Absolutely starving, and therefore too hunkry (hungry + cranky) to track down another restaurant from this super helpful guide, Kate and I took a chance on a no-frills okinomiyaki joint whose name may forever remain unknown. I had been unimpressed and uninterested in the popular savory pancake for several months, but this little greasy spoon unexpectedly restored my faith. Full bellied and rehydrated, we were able to continue our cafe quest and ended the night at Cafe Wakakusa. Inside, everything from the walls to the floor to the cafe owner's pants and shirt were different shades of vivid green. I decided to stick with the trend and ordered a matcha latte. Kate was entranced by her mug of hot chocolate, topped with zigzags of chocolate sauce. A fashionable couple (is there any other kind in Japan?) came in, slurped up big bowls of yummy looking pasta, and left. We listened to soft Japanese lounge pop (a band which I now love and still can't find mention of anywhere online) and I begged the owner to open a second branch in Kanazawa.


This now (mostly) concludes the food portion of this post. Here are a collection of photos from our weekend trip in Nara, a quaint, easy to navigate city outside Kyoto that is now one of my favorite places in Japan. We also took a side trip to Akame Shiju-hattaki Falls, a beautiful forest about an hour outside of Nara for a day of hiking and waterfalls.

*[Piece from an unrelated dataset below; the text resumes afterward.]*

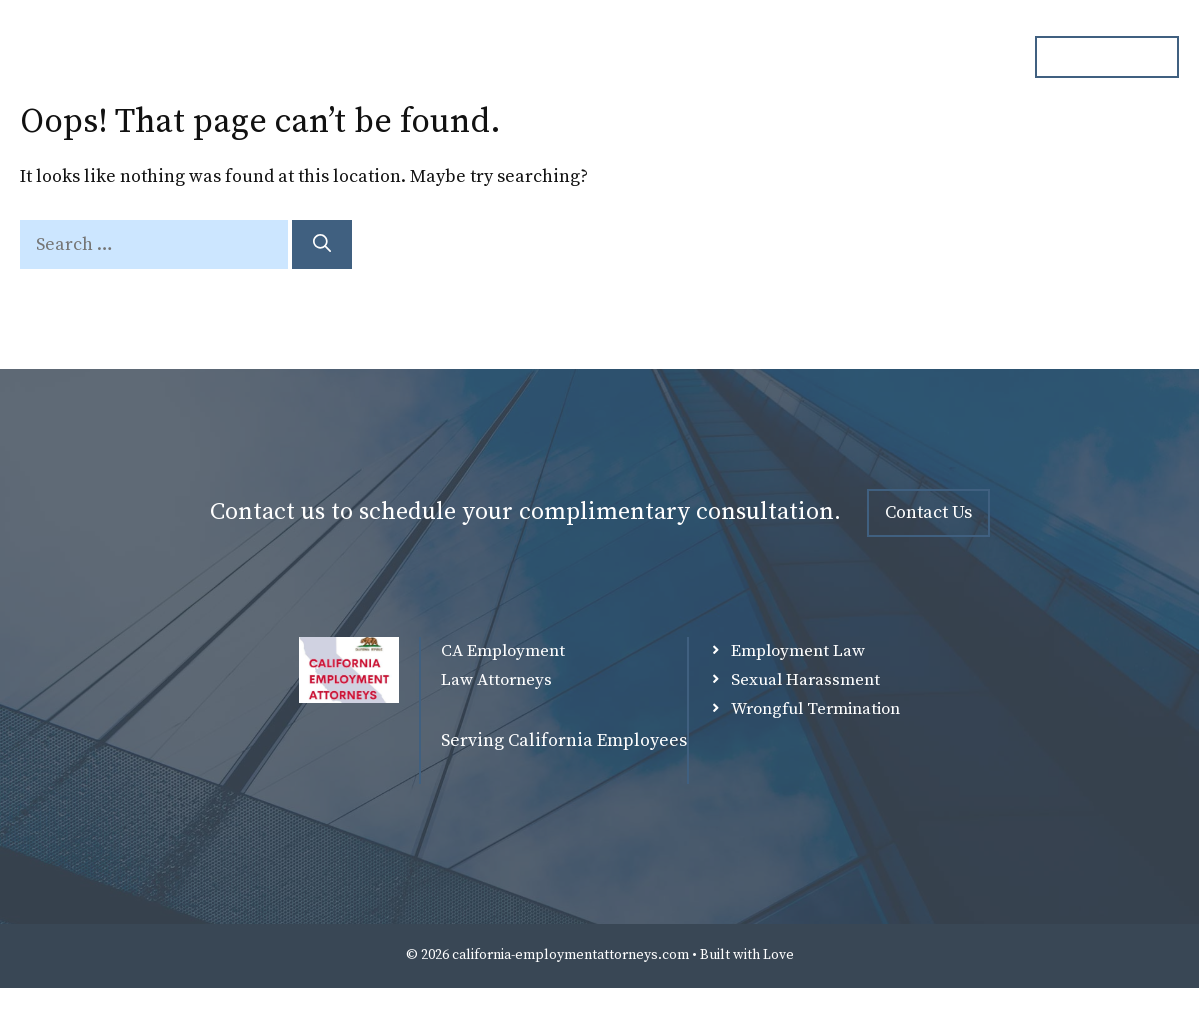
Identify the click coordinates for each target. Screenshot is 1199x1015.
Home (485, 57)
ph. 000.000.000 (1107, 56)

Nara's most famous temple, Todai-ji, was built in 745 and houses Japan's largest bronze statue, a 15 meter tall Buddha perched on a lotus flower. In person, it is truly a beautiful and mesmerizing piece that is hard to walk away from.

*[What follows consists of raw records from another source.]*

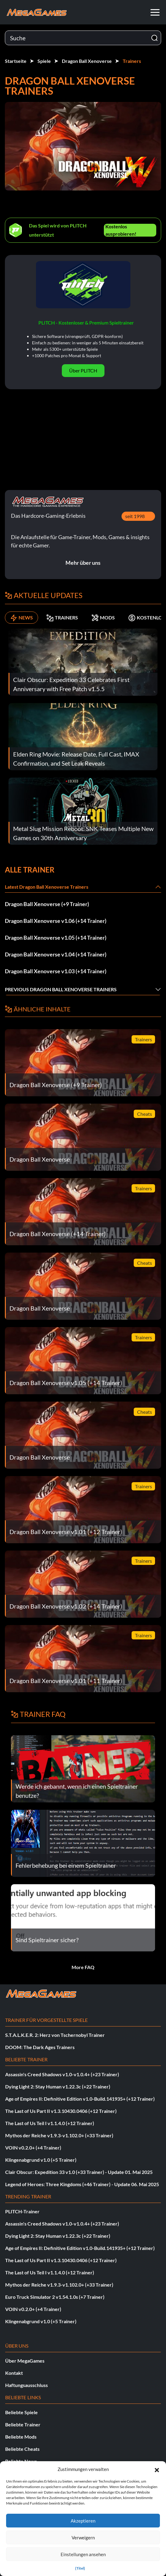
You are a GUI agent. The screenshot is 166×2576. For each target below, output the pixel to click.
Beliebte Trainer (23, 2424)
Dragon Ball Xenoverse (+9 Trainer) (47, 904)
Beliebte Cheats (22, 2449)
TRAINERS (62, 618)
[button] (157, 2469)
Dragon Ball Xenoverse (87, 61)
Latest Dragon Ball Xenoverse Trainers (46, 887)
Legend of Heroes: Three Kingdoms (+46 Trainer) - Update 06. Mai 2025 (82, 2184)
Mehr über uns (83, 562)
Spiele (44, 61)
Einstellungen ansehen (83, 2554)
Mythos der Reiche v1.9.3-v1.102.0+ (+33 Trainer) (59, 2135)
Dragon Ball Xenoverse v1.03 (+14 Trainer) (55, 971)
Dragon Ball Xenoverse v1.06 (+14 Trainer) (55, 920)
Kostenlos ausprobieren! (120, 230)
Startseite (15, 61)
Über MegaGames (24, 2361)
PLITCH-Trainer (22, 2211)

The cherry blossoms were already blooming.

Nara is famous for a huge, sprawling park that is home to thousands of free roaming deer and just as many moss covered stone lanterns.
Class photo day! 

 One of Akame Shiju-hattaki's 48 waterfalls.

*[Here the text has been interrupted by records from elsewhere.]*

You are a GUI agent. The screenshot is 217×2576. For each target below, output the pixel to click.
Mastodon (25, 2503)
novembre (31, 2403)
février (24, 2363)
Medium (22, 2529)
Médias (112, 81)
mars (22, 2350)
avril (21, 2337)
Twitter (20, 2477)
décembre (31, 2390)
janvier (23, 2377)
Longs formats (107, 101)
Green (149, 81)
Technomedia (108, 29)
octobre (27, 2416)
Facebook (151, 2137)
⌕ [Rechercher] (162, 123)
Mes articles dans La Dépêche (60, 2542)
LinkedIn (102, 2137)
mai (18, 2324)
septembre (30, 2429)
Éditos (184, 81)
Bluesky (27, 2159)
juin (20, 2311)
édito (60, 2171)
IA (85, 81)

Every city, town and village in Japan seems to have it's own culinary specialty, even if it's just a very slight variation on a popular national dish. This old gal is serving up one of the best sweets Kate and I have tasted in Japan. It's a delicious twist on taiyaki, typically a little fish-shaped cake made of pancake batter and filled with adzuki bean paste. In this case the batter was sweet potato puree. It was soft, creamy, sweet and earthy. Perfect with a cup of tea, or in my perfect world, a glass of milk.


  1. What are those lil pancakes shaped as? Little people? Yum! Now I wish we would of been able to stop in Nara after our Kyoto trip, looks awesome!

  2. Love it! Oh and hahaha on you being the foreigner taking pictures of cherry blossoms. :-)

  3. So, completely unrelated to this post....have you seen a silly movie called Ramen Girl? It stars Brittany Murphy, so, to speak ill of the dead, you really can't expect much...but it was a charming story about a girl in Japan who learns to make ramen...I don't know you at all, but I totally thought of you the entire time I watched it!

  4. Smuttle: Yes, little warriors I think! Delicious little warriors.

    Moonrover: Dude, it is SO not just a foreigner thing! Japanese people are obsessed with cherry blossoms. They only last about 2 weeks at best, so they are as camera happy as I've been!

    Kim: I suppose I have to see this movie. You are probably the 4th person who has recommended it to me!